Même lorsqu’ils ne peuvent pas être immédiatement attribués, ils constituent une documentation précieuse sur la mode enfantine et sur la manière dont les vêtements réels furent adaptés à l’univers de la poupée.
Un ensemble de textiles domestiques de différentes époques
Madame Gabrielle a également confié au musée un important ensemble de textiles domestiques.
On y découvre plusieurs torchons tissés à carreaux ou à rayures, des tabliers aux couleurs vives, des maniques matelassées, du linge brodé, des pièces réalisées au crochet, une pochette en tissu éponge jaune ornée d’un petit motif floral ainsi que différents tissus blancs, gris et beiges soigneusement pliés.
Certains éléments paraissent avoir été réalisés ou décorés à la main. Les bordures crochetées, les broderies rouges, les petits motifs floraux et les assemblages de tissus témoignent d’un savoir-faire domestique longtemps transmis au sein des familles.
Ces textiles ne sont pas de simples compléments. Ils documentent les matières, les couleurs et les techniques utilisées dans la vie quotidienne. Ils pourront également servir de références lors de l’étude des vêtements de poupée, dont les formes et les finitions s’inspiraient souvent directement du linge et des habits réels.
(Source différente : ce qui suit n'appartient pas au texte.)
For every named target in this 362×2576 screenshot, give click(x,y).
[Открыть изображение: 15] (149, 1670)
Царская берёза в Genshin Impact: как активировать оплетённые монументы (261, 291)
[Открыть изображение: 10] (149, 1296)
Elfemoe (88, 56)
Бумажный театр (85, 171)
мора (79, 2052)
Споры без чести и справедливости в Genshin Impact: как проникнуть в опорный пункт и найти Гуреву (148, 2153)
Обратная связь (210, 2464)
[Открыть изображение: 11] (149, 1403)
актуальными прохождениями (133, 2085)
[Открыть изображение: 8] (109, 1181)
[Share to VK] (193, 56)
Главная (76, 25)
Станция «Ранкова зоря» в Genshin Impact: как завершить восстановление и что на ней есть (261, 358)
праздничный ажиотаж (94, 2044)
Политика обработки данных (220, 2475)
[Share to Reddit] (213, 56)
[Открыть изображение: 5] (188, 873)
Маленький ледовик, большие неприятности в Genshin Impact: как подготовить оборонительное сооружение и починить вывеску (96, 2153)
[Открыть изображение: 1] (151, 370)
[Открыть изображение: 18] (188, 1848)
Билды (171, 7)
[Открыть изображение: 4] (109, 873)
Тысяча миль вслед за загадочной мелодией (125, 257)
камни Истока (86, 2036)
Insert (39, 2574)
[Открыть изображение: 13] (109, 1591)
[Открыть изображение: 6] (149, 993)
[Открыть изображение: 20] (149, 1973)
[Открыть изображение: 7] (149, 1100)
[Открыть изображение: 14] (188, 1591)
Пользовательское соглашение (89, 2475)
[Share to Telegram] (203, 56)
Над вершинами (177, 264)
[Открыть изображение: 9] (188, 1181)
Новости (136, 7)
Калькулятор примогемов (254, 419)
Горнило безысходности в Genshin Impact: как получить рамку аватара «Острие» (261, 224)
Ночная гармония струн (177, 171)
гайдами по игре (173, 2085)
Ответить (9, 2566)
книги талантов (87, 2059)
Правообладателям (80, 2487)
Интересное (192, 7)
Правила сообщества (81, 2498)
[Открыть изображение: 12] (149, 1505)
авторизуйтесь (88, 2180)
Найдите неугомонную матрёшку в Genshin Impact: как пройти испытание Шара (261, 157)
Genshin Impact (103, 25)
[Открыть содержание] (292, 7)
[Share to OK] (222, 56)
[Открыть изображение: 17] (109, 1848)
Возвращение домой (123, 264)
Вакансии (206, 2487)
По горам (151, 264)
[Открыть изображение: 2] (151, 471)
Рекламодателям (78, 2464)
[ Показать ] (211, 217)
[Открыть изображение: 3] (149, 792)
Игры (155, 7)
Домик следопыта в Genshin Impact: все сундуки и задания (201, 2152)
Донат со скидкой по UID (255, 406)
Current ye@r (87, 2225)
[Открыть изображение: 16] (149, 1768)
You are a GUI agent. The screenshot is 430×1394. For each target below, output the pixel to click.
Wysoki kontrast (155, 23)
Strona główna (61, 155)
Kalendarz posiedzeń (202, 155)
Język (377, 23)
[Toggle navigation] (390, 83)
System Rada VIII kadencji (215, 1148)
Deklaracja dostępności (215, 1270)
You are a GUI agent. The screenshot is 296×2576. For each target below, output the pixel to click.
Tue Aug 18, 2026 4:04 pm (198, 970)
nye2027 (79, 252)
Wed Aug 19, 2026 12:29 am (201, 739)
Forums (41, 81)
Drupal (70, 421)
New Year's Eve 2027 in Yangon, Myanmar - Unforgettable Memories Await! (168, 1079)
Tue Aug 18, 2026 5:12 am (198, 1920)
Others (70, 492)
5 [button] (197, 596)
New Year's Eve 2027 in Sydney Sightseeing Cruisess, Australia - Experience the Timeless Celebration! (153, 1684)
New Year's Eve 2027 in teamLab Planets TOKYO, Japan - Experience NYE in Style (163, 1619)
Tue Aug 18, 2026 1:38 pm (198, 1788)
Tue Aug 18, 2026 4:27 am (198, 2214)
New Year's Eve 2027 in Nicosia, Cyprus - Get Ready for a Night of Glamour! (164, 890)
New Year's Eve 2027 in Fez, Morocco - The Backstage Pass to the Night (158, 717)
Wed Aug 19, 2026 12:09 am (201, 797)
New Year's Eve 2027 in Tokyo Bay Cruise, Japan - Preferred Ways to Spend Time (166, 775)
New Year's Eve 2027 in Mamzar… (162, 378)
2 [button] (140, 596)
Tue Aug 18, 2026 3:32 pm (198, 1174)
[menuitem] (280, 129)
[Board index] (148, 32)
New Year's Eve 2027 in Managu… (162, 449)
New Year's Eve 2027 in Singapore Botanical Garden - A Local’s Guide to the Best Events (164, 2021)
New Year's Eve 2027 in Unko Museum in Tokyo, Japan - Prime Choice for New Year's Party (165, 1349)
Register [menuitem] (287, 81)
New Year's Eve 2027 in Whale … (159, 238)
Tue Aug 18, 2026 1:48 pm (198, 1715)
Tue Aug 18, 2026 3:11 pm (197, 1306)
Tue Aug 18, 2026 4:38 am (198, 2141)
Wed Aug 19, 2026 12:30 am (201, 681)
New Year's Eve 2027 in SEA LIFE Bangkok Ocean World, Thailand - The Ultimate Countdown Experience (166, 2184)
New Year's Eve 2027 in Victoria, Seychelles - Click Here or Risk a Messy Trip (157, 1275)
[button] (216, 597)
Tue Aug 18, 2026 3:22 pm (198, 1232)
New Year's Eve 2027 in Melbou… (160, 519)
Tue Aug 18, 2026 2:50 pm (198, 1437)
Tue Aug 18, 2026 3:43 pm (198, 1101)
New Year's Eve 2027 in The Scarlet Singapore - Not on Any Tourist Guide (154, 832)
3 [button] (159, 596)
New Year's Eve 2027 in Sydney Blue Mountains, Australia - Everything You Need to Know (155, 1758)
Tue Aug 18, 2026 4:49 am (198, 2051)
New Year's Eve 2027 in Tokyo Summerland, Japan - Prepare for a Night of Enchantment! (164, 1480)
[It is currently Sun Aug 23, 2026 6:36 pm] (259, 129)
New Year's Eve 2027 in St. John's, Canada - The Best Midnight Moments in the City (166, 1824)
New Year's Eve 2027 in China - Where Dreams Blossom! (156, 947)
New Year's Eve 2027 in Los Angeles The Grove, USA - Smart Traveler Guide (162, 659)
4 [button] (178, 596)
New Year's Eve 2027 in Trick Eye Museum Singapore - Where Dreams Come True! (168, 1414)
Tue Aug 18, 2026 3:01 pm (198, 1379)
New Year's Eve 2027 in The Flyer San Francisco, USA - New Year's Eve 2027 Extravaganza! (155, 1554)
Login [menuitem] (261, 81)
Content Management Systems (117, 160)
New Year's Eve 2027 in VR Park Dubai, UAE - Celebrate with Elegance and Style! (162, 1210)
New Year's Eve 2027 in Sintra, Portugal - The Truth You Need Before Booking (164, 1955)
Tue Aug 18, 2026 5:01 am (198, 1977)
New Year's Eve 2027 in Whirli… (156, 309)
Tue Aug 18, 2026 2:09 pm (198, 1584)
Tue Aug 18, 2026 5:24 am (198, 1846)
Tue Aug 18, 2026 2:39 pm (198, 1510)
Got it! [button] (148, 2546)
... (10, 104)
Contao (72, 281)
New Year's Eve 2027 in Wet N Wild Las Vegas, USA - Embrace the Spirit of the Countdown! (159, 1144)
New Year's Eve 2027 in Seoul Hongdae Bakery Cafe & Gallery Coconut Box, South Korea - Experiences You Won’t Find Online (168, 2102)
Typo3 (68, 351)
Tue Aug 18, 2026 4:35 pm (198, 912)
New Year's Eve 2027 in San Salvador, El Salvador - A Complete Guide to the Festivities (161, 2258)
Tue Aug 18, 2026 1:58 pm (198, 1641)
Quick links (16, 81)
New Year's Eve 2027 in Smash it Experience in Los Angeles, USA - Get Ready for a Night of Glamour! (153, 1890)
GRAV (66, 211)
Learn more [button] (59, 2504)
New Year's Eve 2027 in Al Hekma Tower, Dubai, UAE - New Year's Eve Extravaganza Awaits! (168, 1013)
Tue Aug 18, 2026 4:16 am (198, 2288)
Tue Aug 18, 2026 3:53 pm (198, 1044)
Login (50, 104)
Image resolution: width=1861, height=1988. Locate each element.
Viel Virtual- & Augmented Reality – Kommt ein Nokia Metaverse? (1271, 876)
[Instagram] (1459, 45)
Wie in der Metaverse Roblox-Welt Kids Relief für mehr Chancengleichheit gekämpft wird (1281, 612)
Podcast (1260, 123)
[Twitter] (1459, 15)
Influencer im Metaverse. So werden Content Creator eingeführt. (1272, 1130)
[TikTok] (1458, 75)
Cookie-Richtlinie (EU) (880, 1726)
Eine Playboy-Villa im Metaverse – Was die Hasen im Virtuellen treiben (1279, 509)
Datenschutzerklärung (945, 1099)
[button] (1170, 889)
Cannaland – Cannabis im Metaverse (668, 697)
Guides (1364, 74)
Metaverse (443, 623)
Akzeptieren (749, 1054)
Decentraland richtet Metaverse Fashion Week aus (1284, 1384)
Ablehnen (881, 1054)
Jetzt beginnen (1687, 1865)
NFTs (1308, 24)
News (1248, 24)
Trois poupées, trois pays et trois époques
Ce don réunit trois grandes traditions européennes de la poupée :
- l’Allemagne, avec la petite Schildkröt en celluloïd des années 1930 ;
- l’Italie, avec Cicciobello, célèbre poupon né en 1962 ;
- la France, avec Coquette Rousse de Corolle et sa boîte de 2014.
La diversité de cet ensemble permet d’observer l’évolution des matières, des styles et de la représentation de l’enfance. Le celluloïd moulé de Schildkröt laisse place au vinyle, aux corps souples, aux cheveux implantés et aux mécanismes des poupées de la seconde moitié du XXᵉ siècle. La poupée moderne arrive ensuite accompagnée de sa boîte, de son nom, de sa référence et de tout un univers commercial documenté.
Mais au-delà de ces différences, ces trois poupées partagent une même histoire : elles ont été choisies, habillées, protégées et conservées avant d’être confiées à un musée afin que leur mémoire ne disparaisse pas.
Un grand merci à Madame Gabrielle
Je souhaite remercier très chaleureusement Madame Gabrielle pour sa confiance et pour ce don aussi riche que varié.
La petite Schildkröt, pieusement conservée dans sa famille avec sa tenue d’origine, pourra désormais poursuivre son histoire au sein des collections du musée Atelier Arianne. Cicciobello, Coquette Rousse, leurs vêtements ainsi que les nombreux textiles seront également inventoriés, documentés et préservés.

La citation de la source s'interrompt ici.